(Records drawn from a dataset)
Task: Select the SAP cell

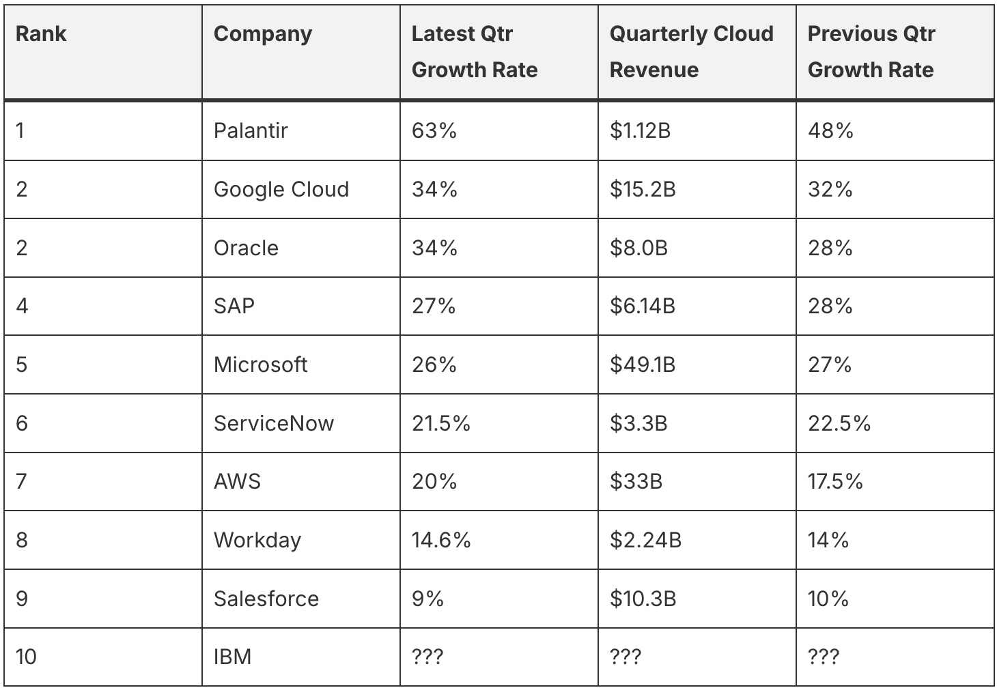Action: click(x=234, y=306)
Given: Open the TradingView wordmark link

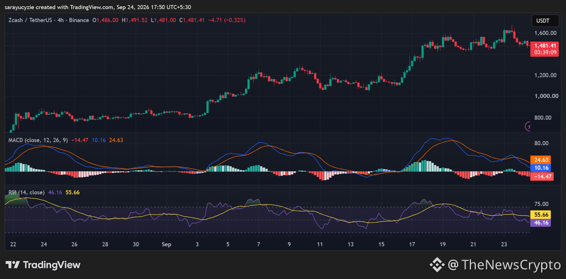Looking at the screenshot, I should (52, 265).
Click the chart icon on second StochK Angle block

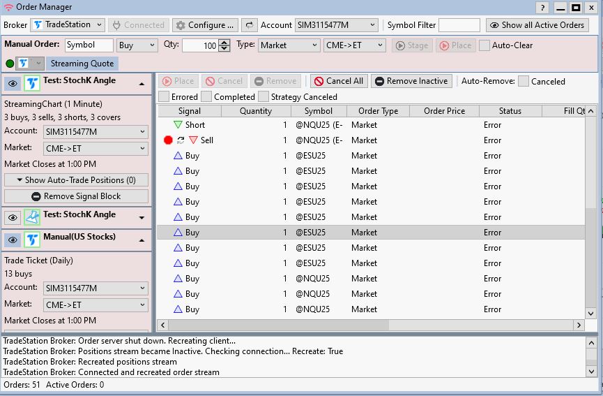pos(32,217)
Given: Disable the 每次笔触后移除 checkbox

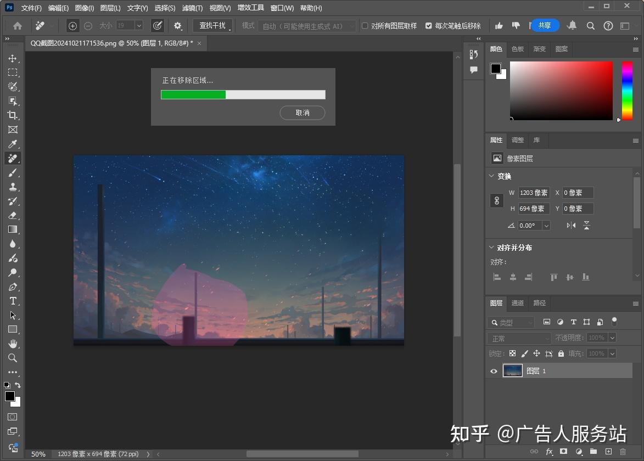Looking at the screenshot, I should point(429,25).
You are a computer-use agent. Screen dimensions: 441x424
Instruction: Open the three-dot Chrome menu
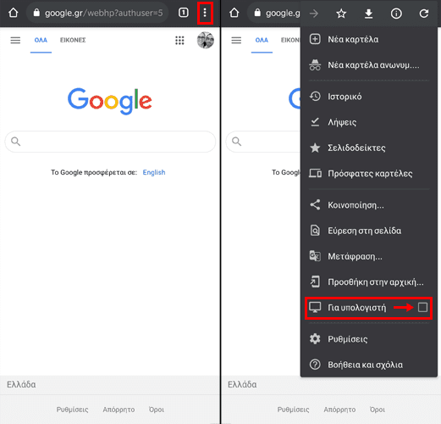205,13
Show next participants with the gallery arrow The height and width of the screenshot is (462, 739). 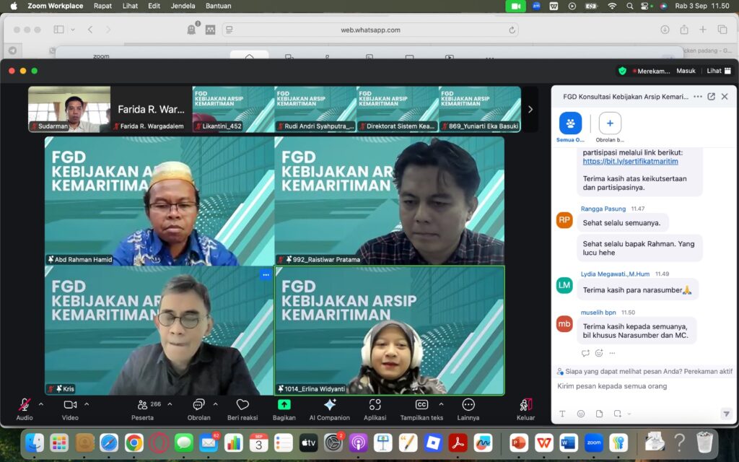pos(530,110)
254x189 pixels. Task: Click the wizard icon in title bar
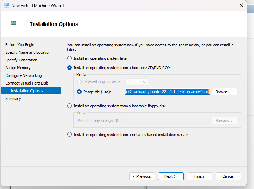[6, 6]
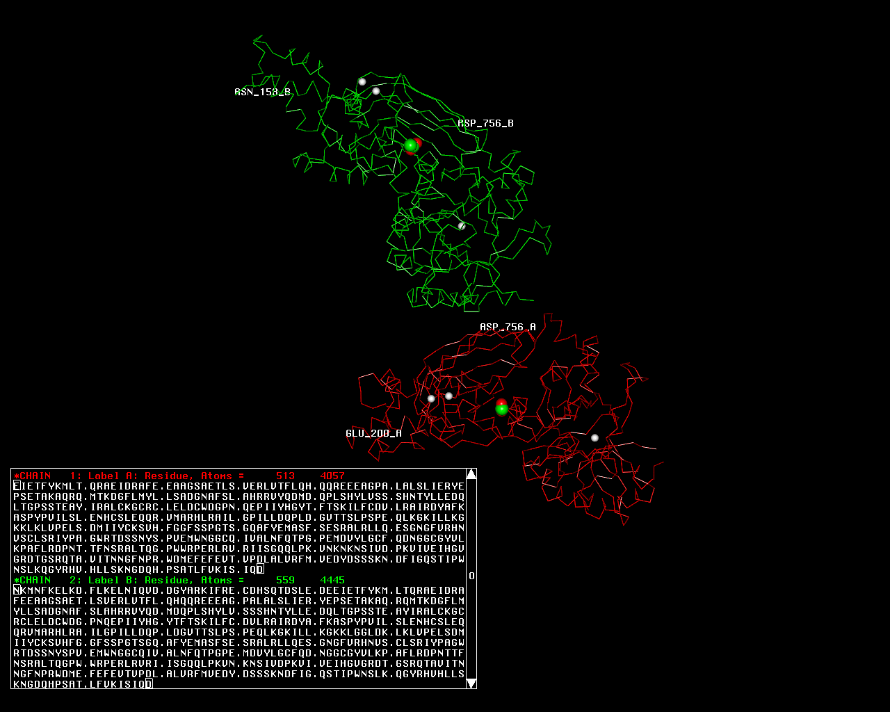Click residue count 559 in chain B header
Screen dimensions: 890x712
tap(285, 580)
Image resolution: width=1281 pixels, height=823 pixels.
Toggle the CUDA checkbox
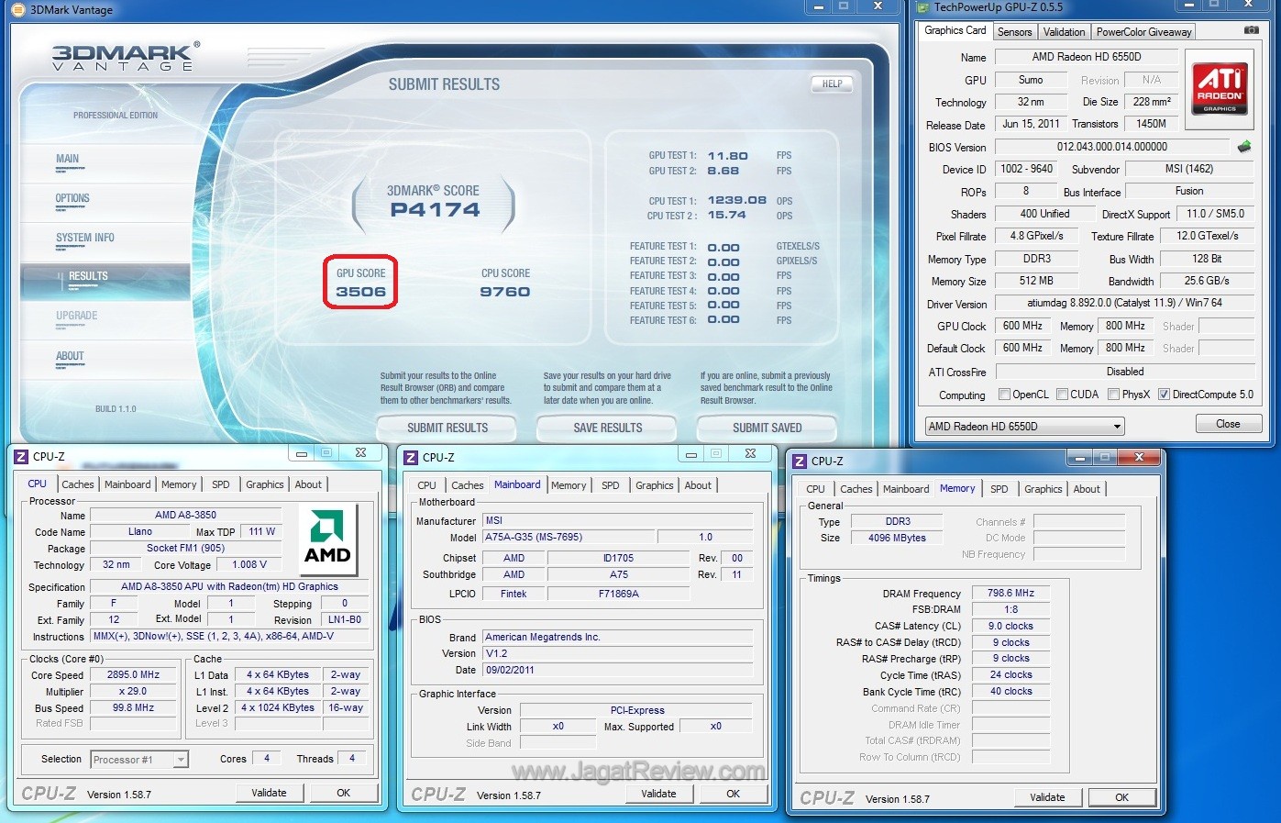pos(1062,395)
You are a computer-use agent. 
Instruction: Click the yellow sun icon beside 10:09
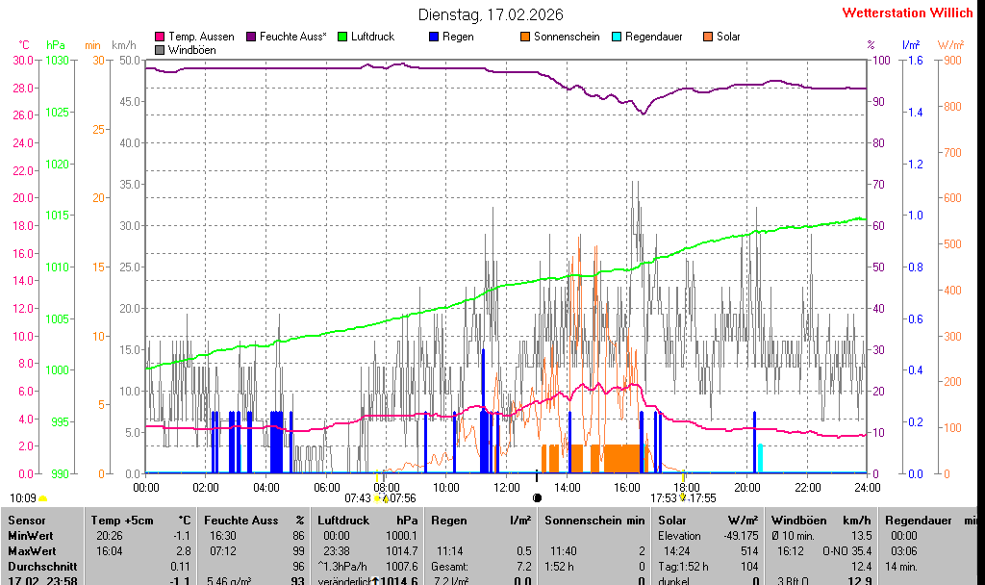pyautogui.click(x=43, y=498)
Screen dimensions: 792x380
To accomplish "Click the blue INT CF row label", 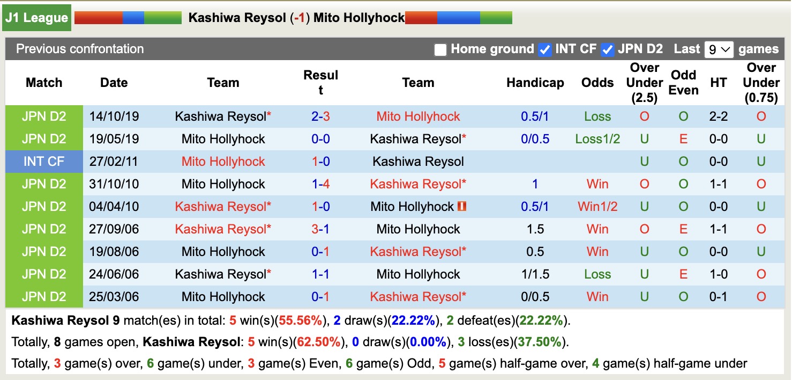I will pos(44,161).
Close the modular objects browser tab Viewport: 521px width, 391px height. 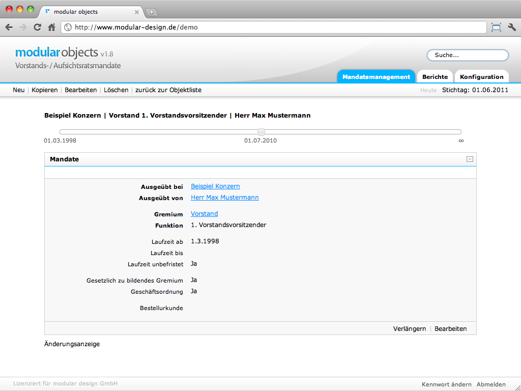click(x=136, y=12)
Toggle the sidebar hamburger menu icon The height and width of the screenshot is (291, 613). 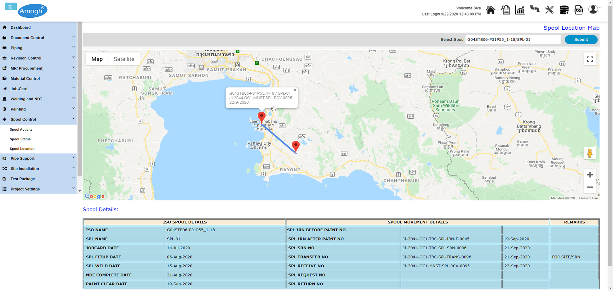click(10, 7)
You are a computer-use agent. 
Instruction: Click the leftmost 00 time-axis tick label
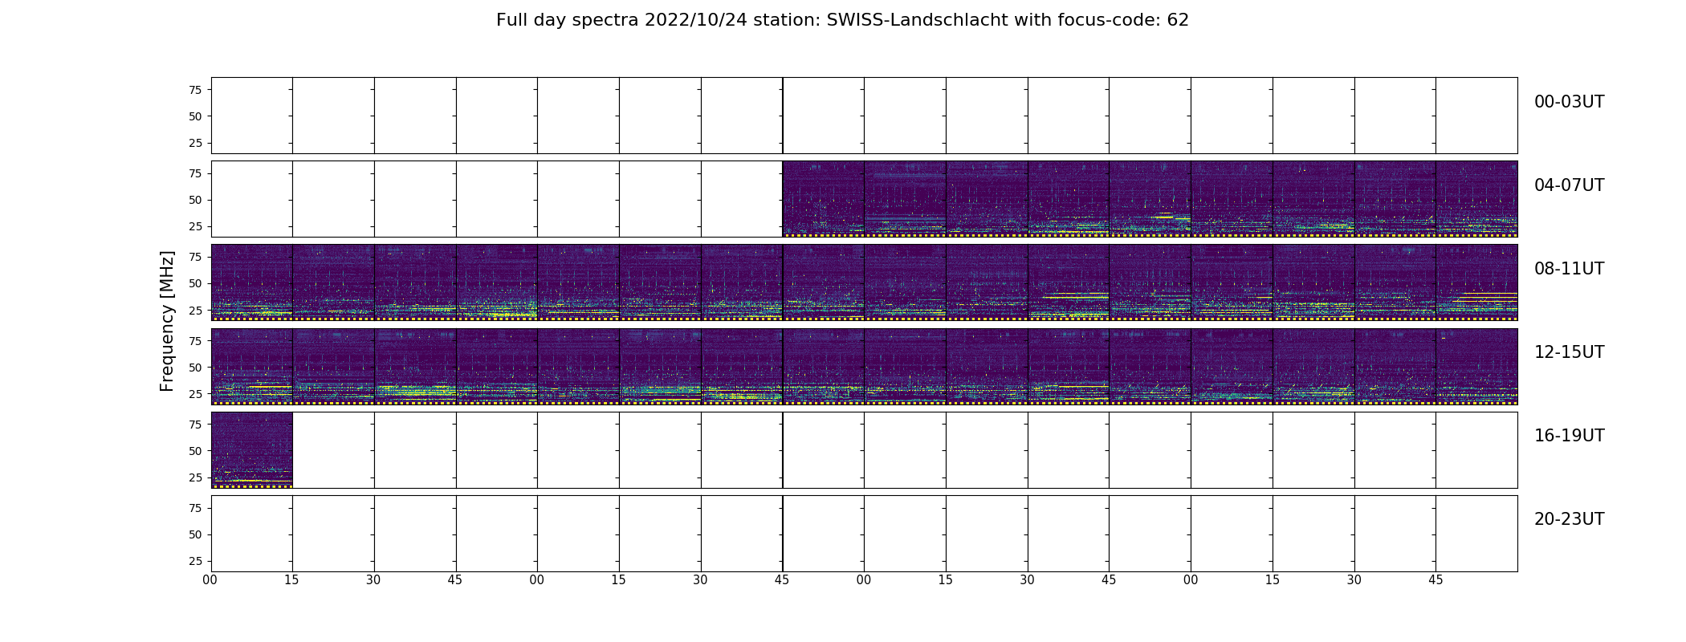210,580
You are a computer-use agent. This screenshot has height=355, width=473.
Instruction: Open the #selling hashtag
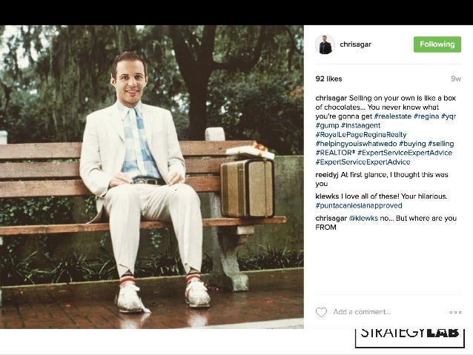point(440,144)
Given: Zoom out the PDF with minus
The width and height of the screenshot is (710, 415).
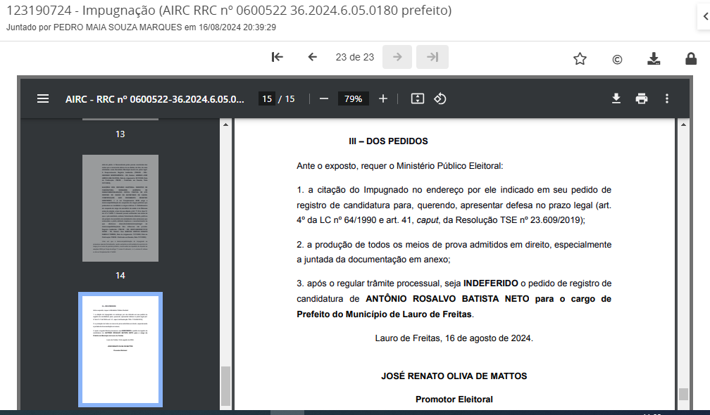Looking at the screenshot, I should point(324,98).
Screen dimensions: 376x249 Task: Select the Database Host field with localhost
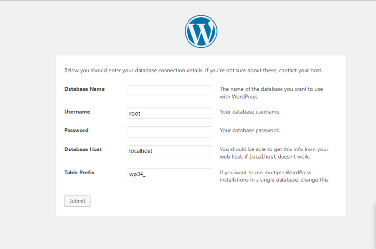(x=169, y=151)
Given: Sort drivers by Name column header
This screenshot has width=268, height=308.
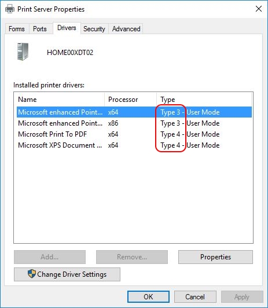Looking at the screenshot, I should (59, 100).
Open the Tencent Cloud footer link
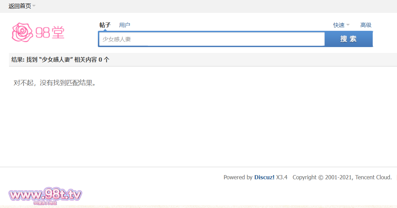The width and height of the screenshot is (397, 208). (x=373, y=177)
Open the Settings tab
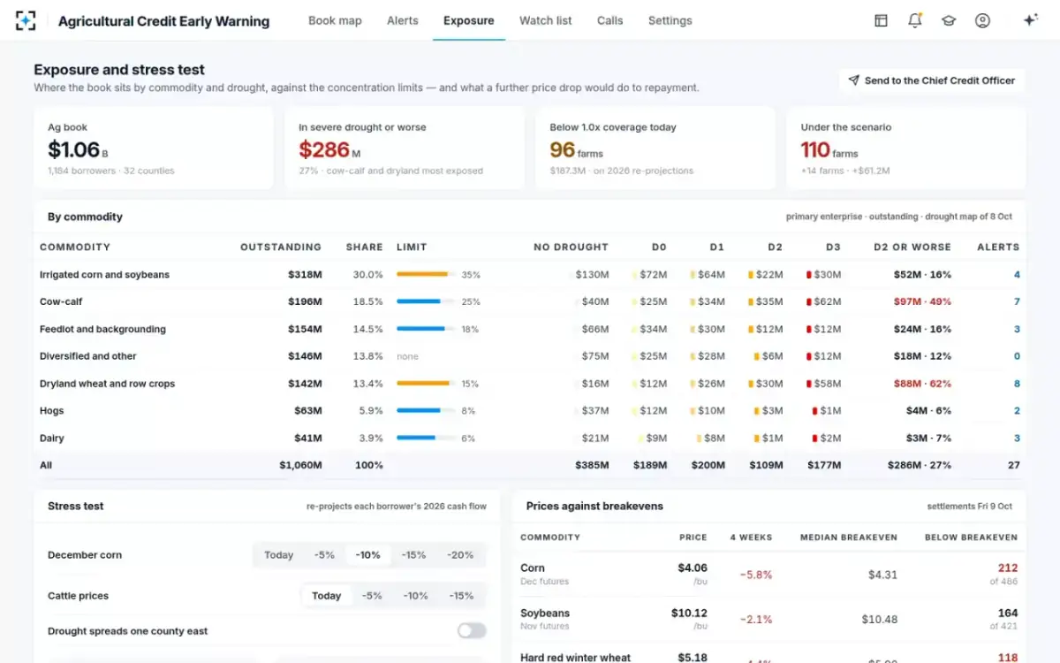This screenshot has height=663, width=1060. pos(670,20)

■ Your goal: Please go over the data above and tally every line holding "agent"; reply only with the count.

■ Response box: 4